Fungal infections of the CNS can be fatal and frequently result in severe neurological damage, yet the mechanisms underlying this neuropathology remain poorly understood. Although neuroinflammation is implicated as a key driver of brain injury during fungal infections, it is overly simplistic to view it as purely detrimental. In this Review, we have highlighted the complexity of the neuroinflammatory response, which involves resident innate immune cells of the CNS that detect pathogens and release pro-inflammatory mediators, as well as peripheral immune cells that mount an adaptive response to clear infection. This coordinated response is critical for fungal clearance; without it, fungi proliferate unchecked in the CNS, resulting in host damage. Conversely, a dysregulated inflammatory response, often accompanied by excessive cytokine release (cytokine storm), can exacerbate neuropathology.

Looking ahead, several important questions remain unresolved. How do neuroimmune and immunometabolic pathways intersect to shape the balance between protective and pathological inflammation? To what extent do fungal-induced disruptions in glymphatic flow and ECM integrity contribute to persistent neuroinflammation and long-term neurological sequelae? An additional, largely unexplored dimension is the potential contribution of the gut–brain axis to neuroinflammation during fungal infection.

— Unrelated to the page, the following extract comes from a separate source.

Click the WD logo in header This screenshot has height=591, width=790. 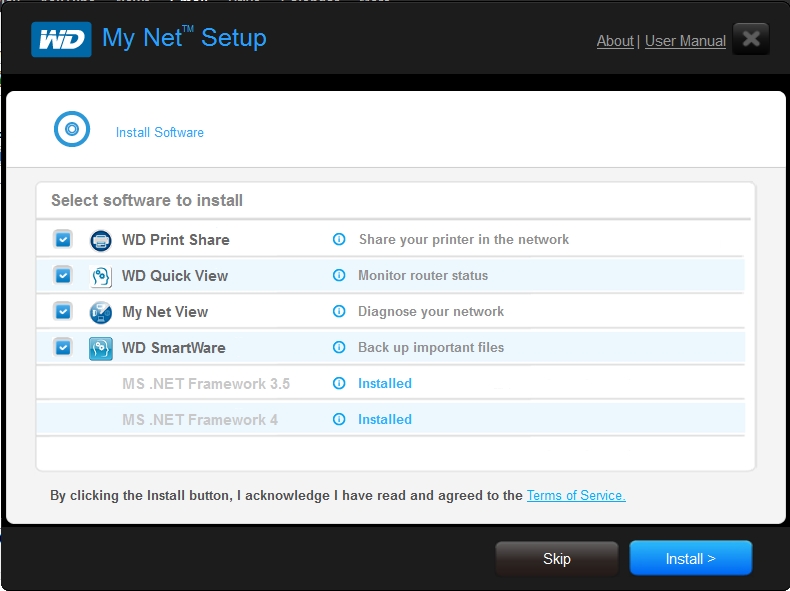tap(61, 39)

Gut dysbiosis, which is common in immunocompromised individuals, may influence systemic immune tone, peripheral cytokine release and BBB integrity, thereby shaping the CNS response to fungal pathogens. Future work dissecting how gut-derived microbial or metabolic signals intersect with neuroimmune pathways could uncover novel modulators of inflammation and open new avenues for therapeutic intervention. Addressing these questions will require integrated approaches that combine advanced imaging, single-cell and spatial transcriptomics, and innovative ex vivo and in vivo models of infection.

From a translational perspective, there is an urgent need to identify biomarkers that predict which patients are most at risk of detrimental inflammatory responses, as well as to define therapeutic windows in which immune-modulating strategies could improve outcomes. Future work should also consider host–pathogen diversity, as regional differences in fungal strains and host immunogenetics may influence disease trajectory. Ultimately, disentangling the dual roles of neuroinflammation, as both a defender against fungal invasion and a driver of neuropathology, will be crucial for informing the next generation of diagnostic and therapeutic interventions for CNS mycoses.